At present, students across the UK can borrow up to £3,635
a year to live on whilst they study. Under changes introduced
by Blair, many now also have to pay annual tuition fees of £1,000.
Tuition fees are deeply unpopular. During the 1999 Scottish
elections the Liberal Democrats campaigned on a platform of abolishing
them in Scotland. A Labour-Liberal Democrat coalition government
was only assembled after the two parties agreed to refer the matter
to a parliamentary committee.
The establishment of the Cubie Committee was framed
by the need to preserve the coalition by giving the Liberal Democrats
some measure that could be interpreted as the abolition of tuition
fees. At the same time, the Labour government was anxious that
this be restricted to Scotland.
Consequently, the Cubie report recommended that half the fees
should be abolished for students from Scotland studying anywhere
in the UK. Non-Scottish students studying in Scotland will have
to pay in full. It further proposed that fees should be replaced
by a graduate contribution that would recoup the cash
when a graduate attained an annual income of £25,000. Bursaries
of up to £4,000 a year would be available for the poorest
students.
The final deal has technically abolished upfront fees, but
it in no way alleviates the overall financial burden. Although
the graduate contribution has been reduced from £3,075 to
£2,050, the earnings threshold at which this will be clawed
back has been slashed from £25,000 to £10,000. Grants
for the poorest students have been reduced to £2,000, none
of which will be available to students from families with a household
income of more than £23,000. The whole package will cost
the government around £50 million.
This will effectively discourage poorer Scottish students from
studying outside Scotland, where they will face full tuition fees.

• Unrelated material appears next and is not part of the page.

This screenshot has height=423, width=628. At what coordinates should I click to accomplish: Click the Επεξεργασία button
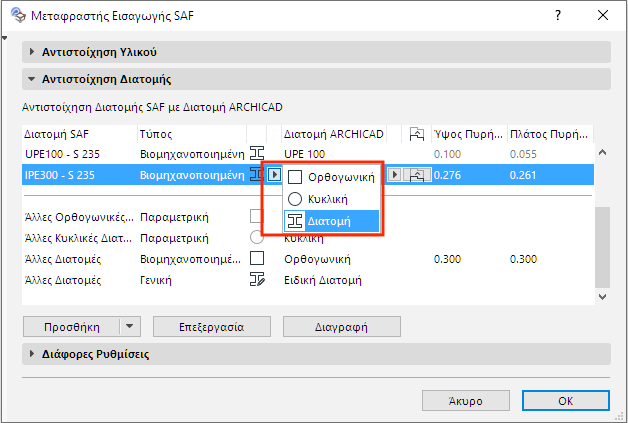pos(212,326)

It ensures that student debt repayments will begin almost as soon
as a graduate begins full time work.
The vice-chancellor of Newcastle University in England, which
is attended by many Scottish students, complained that the measure
would lead to Scotland "becoming more parochial."
A spokeswoman for the Association of University Teachers said,
"The wide range of courses available across UK institutions
are simply not available in the dozen or so Scottish institutions,
but students will be keen to go there because of the financial
benefits."
The president of Edinburgh University Students' Association,
explained that students taking out a full loan and studying for
four years would leave university £16,000 in debt. In addition,
they would have to pay back £2,000 for their Graduate Endowment
making a total of £18,000 to be repaid, even if they were
on an income of £10,000.
George Lyon, education spokesman for the Liberal Democrats,
claimed that "it is a generous package and the tuition fees
will be gone completely for all students in Scotland."
Labour was more circumspect. It had previously made it known
that whilst it would accept the Scottish Executive developing
its own solution to the fees issue, any extra spending would have
to come out of existing Scottish budgets, and should not impinge
on arrangements for the rest of the UK. This is in line with Labour's
overall perspective for devolution. Regions should be allowed
to cut and re-organise social spending in accordance with economic
needs, provided the overall budget, set by central government
is not exceeded.
Defending regional divisions, Scottish First Minister Donald
Dewar noted that the deal was a "neat and good interface
with the rest of the United Kingdom." Tuition fees could
not be abolished for Scottish students over the whole of the UK,
Labour claimed, because the European Convention on Human Rights
would lead to European students studying at English universities
taking the government to court, because their Scottish counterparts
at the same universities were clearly better off.
Labour neglected to explain why English students studying at
Scottish universities could not legitimately raise the same objection
of regional discrimination, or indeed why the whole measure should
not be thrown out on the same grounds.
Underlying Labour's smokescreen is the need to head off a unified
push by students for better conditions. On Thursday January 27,
students attending the School of Oriental and African studies
in central London occupied one of the university buildings. The
students demanded that the school stop collecting tuition fees,
cease the expulsion of those unable to pay, and that the institution
lobby the government demanding an end to fees. There have been
a series of similar occupations across English universities.
See Also:
Student loans report
aimed at holding together Scottish coalition government
[29 December 1999]
Britain's further
education cuts cause working class students to drop out
[13 December 1999]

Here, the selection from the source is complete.